Goal: Extract every line of the material below and reproduce each one without any change.

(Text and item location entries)
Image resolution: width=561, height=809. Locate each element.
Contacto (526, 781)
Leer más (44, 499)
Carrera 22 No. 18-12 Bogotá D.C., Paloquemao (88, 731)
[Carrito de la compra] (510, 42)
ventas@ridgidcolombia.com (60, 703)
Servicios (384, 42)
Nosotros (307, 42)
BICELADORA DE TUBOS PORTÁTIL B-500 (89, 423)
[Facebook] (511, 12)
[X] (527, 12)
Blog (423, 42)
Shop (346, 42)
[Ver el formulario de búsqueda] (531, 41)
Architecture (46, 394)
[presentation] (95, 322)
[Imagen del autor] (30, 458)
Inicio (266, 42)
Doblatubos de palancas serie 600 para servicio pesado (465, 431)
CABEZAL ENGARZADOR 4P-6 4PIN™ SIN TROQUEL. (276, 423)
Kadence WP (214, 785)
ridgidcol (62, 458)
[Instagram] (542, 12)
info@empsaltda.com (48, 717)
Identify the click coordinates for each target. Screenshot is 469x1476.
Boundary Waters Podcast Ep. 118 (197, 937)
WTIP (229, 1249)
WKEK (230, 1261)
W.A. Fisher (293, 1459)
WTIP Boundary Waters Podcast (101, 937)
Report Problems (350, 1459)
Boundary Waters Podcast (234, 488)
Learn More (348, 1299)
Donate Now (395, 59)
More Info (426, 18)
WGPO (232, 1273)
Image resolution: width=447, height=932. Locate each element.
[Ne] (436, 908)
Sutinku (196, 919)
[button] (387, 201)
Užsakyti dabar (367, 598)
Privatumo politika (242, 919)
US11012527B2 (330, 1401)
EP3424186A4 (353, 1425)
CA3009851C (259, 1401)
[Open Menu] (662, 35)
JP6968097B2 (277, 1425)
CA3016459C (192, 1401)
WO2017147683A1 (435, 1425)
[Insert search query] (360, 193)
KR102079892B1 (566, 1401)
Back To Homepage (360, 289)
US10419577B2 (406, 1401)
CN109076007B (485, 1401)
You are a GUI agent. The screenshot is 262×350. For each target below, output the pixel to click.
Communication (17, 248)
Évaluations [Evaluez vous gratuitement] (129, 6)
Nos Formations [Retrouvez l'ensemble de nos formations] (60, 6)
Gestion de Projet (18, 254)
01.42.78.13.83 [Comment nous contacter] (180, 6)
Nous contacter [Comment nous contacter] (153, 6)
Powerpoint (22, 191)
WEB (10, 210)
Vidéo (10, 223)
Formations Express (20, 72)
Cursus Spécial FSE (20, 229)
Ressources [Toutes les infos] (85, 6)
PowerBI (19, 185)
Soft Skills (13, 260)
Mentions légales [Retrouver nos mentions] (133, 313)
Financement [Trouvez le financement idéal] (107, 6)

Answer to the exercise:
Image resolution: width=561, height=809. Locate each element.
Contacto (526, 781)
Leer más (44, 499)
Carrera 22 No. 18-12 Bogotá D.C., Paloquemao (88, 731)
[Carrito de la compra] (510, 42)
ventas@ridgidcolombia.com (60, 703)
Servicios (384, 42)
Nosotros (307, 42)
BICELADORA DE TUBOS PORTÁTIL B-500 (89, 423)
[Facebook] (511, 12)
[X] (527, 12)
Blog (423, 42)
Shop (346, 42)
[Ver el formulario de búsqueda] (531, 41)
Architecture (46, 394)
[presentation] (95, 322)
[Imagen del autor] (30, 458)
Inicio (266, 42)
Doblatubos de palancas serie 600 para servicio pesado (465, 431)
CABEZAL ENGARZADOR 4P-6 4PIN™ SIN TROQUEL. (276, 423)
Kadence WP (214, 785)
ridgidcol (62, 458)
[Instagram] (542, 12)
info@empsaltda.com (48, 717)
Identify the click coordinates for each target. Screenshot is 469x1476.
Boundary Waters Podcast Ep. 118 (197, 937)
WTIP (229, 1249)
WKEK (230, 1261)
W.A. Fisher (293, 1459)
WTIP Boundary Waters Podcast (101, 937)
Report Problems (350, 1459)
Boundary Waters Podcast (234, 488)
Learn More (348, 1299)
Donate Now (395, 59)
More Info (426, 18)
WGPO (232, 1273)
Image resolution: width=447, height=932. Locate each element.
[Ne] (436, 908)
Sutinku (196, 919)
[button] (387, 201)
Užsakyti dabar (367, 598)
Privatumo politika (242, 919)
US11012527B2 (330, 1401)
EP3424186A4 (353, 1425)
CA3009851C (259, 1401)
[Open Menu] (662, 35)
JP6968097B2 (277, 1425)
CA3016459C (192, 1401)
WO2017147683A1 (435, 1425)
[Insert search query] (360, 193)
KR102079892B1 (566, 1401)
Back To Homepage (360, 289)
US10419577B2 (406, 1401)
CN109076007B (485, 1401)
You are a GUI agent. The screenshot is 262×350. For each target below, output the pixel to click.
Communication (17, 248)
Évaluations [Evaluez vous gratuitement] (129, 6)
Nos Formations [Retrouvez l'ensemble de nos formations] (60, 6)
Gestion de Projet (18, 254)
01.42.78.13.83 [Comment nous contacter] (180, 6)
Nous contacter [Comment nous contacter] (153, 6)
Powerpoint (22, 191)
WEB (10, 210)
Vidéo (10, 223)
Formations Express (20, 72)
Cursus Spécial FSE (20, 229)
Ressources [Toutes les infos] (85, 6)
PowerBI (19, 185)
Soft Skills (13, 260)
Mentions légales [Retrouver nos mentions] (133, 313)
Financement [Trouvez le financement idéal] (107, 6)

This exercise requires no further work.